--- start ---

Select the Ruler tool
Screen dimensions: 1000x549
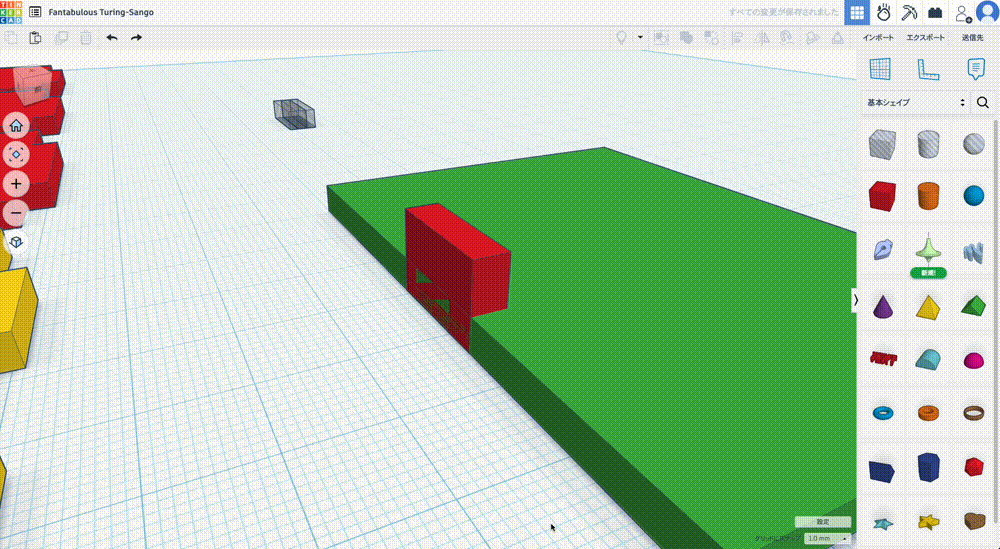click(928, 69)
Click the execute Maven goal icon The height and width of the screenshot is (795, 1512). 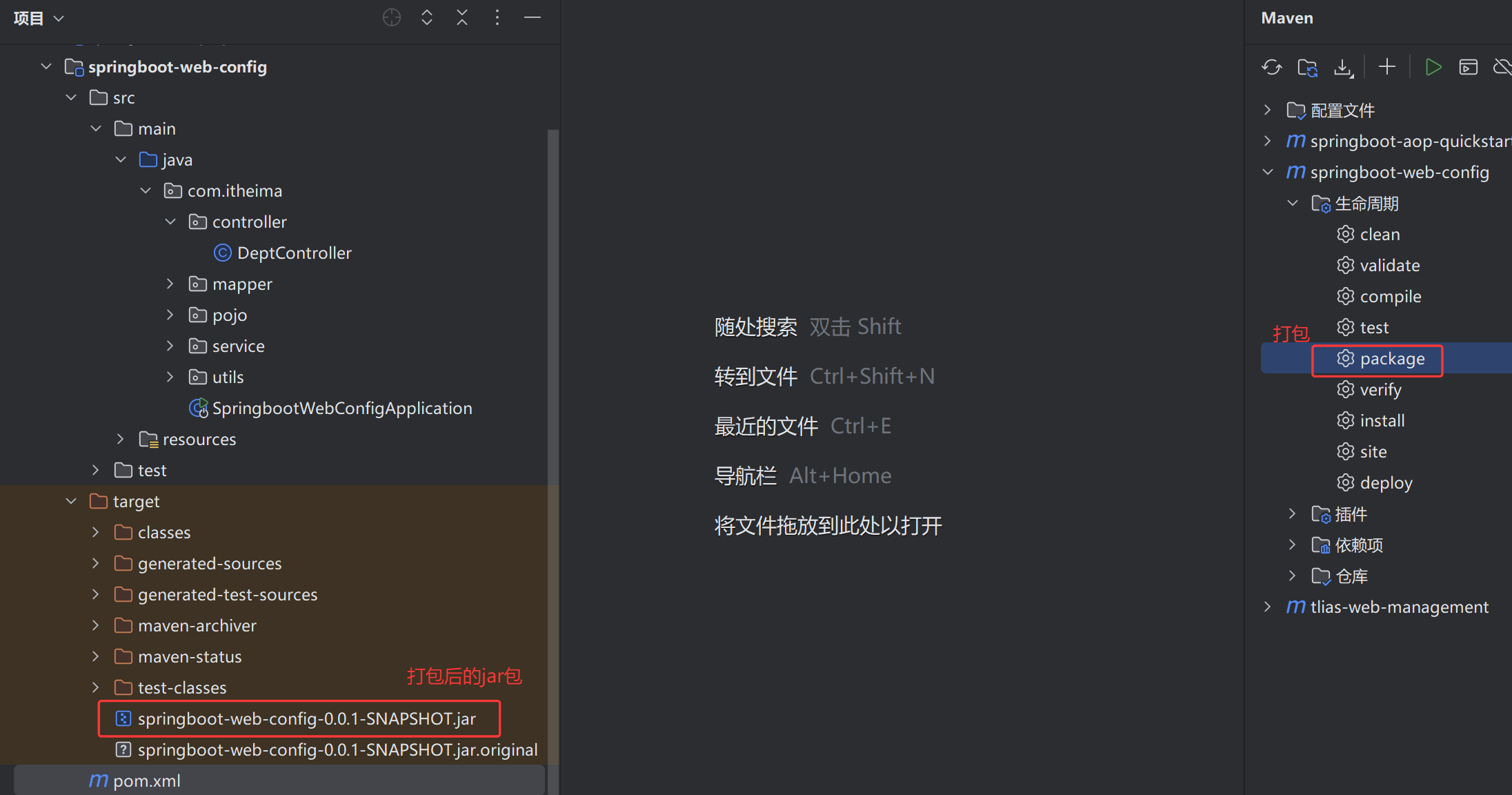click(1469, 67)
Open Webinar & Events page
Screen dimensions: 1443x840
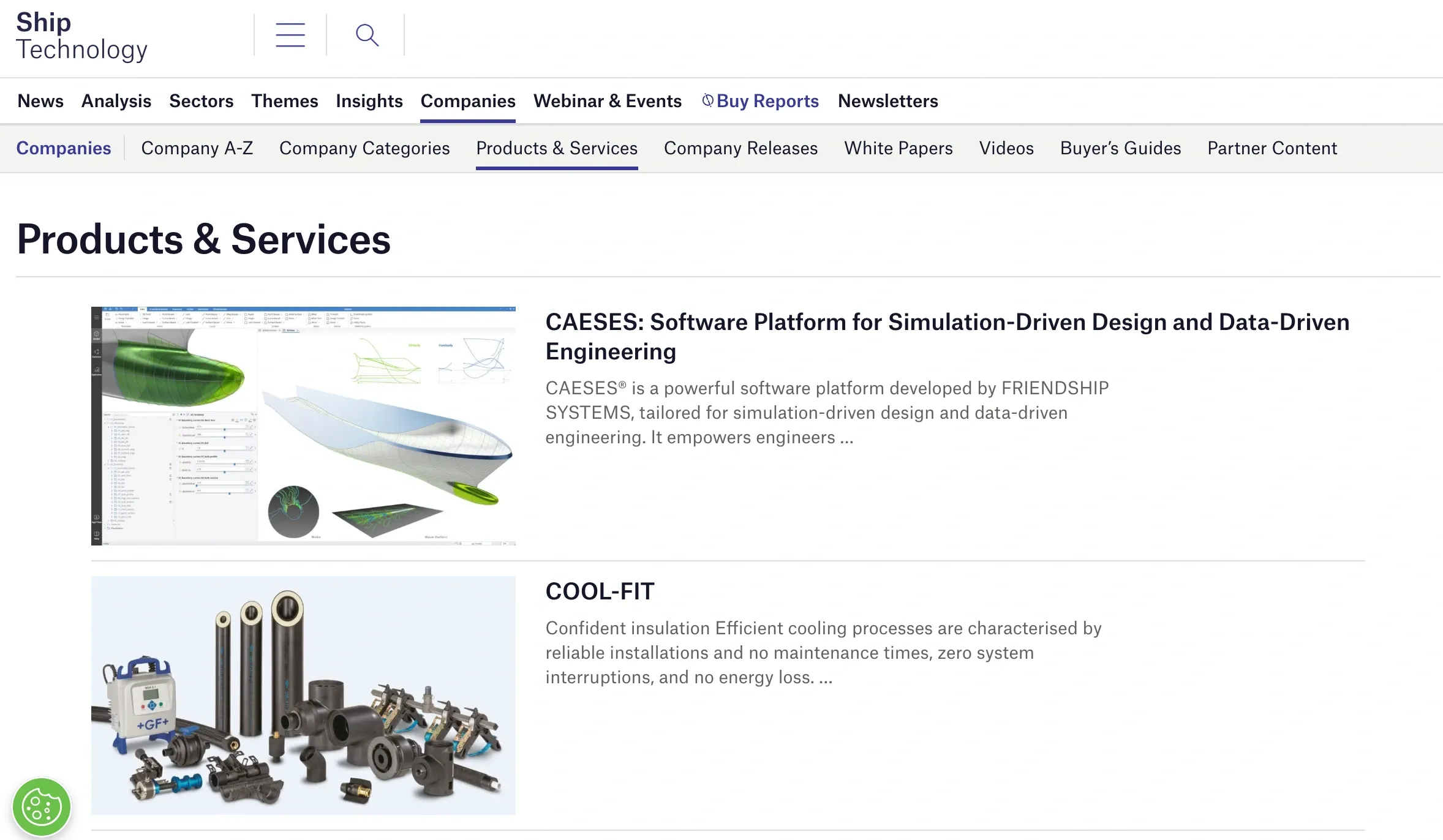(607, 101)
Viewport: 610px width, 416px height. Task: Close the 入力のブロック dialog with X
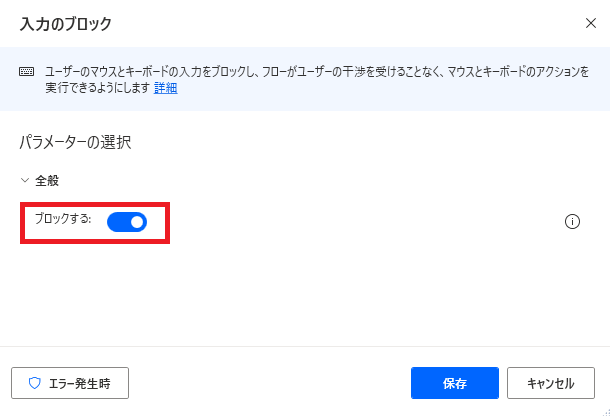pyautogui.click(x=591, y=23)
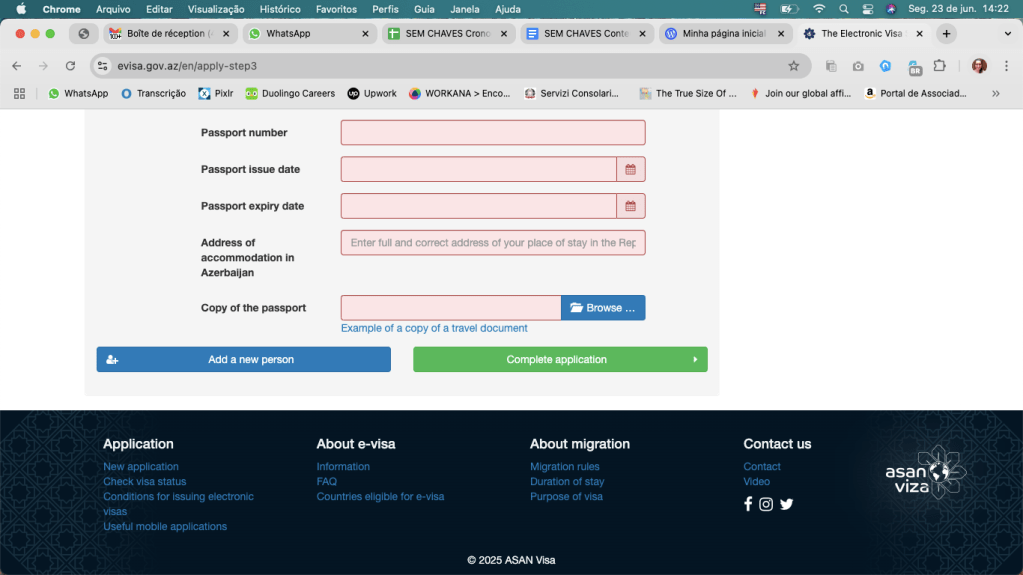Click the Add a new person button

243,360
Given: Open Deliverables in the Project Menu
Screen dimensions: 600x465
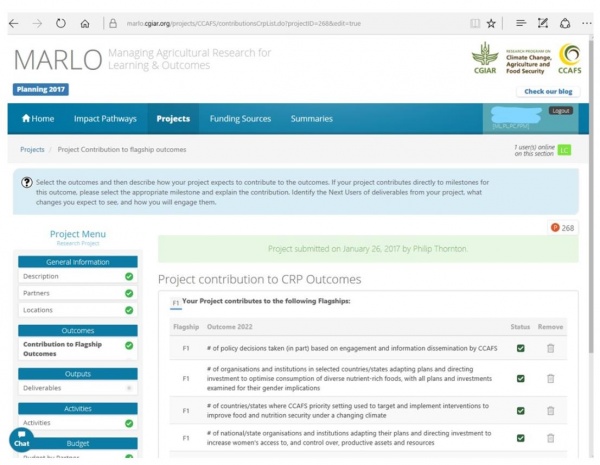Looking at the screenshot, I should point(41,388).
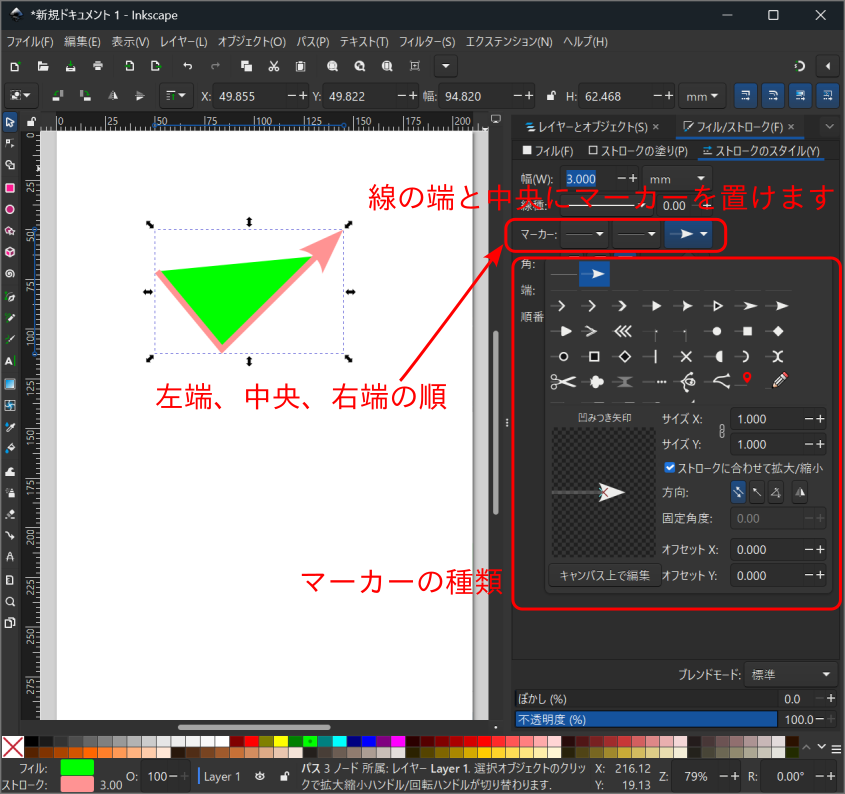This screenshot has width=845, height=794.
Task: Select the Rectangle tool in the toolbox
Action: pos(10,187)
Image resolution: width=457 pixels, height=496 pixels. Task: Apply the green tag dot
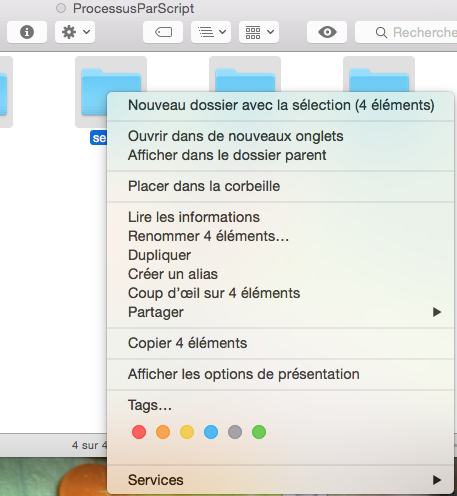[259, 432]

--- end ---

**Required task:** Reproduce word for word the lines starting at the one containing "Given: Open Deliverables in the Project Menu" and ending at the one containing "Action: pos(10,187)", leaving out the pictures.

**Exercise response:**
Given: Open Deliverables in the Project Menu
Screen dimensions: 600x465
Looking at the screenshot, I should point(41,388).
This screenshot has width=845, height=794.
Task: Select the Rectangle tool in the toolbox
Action: pos(10,187)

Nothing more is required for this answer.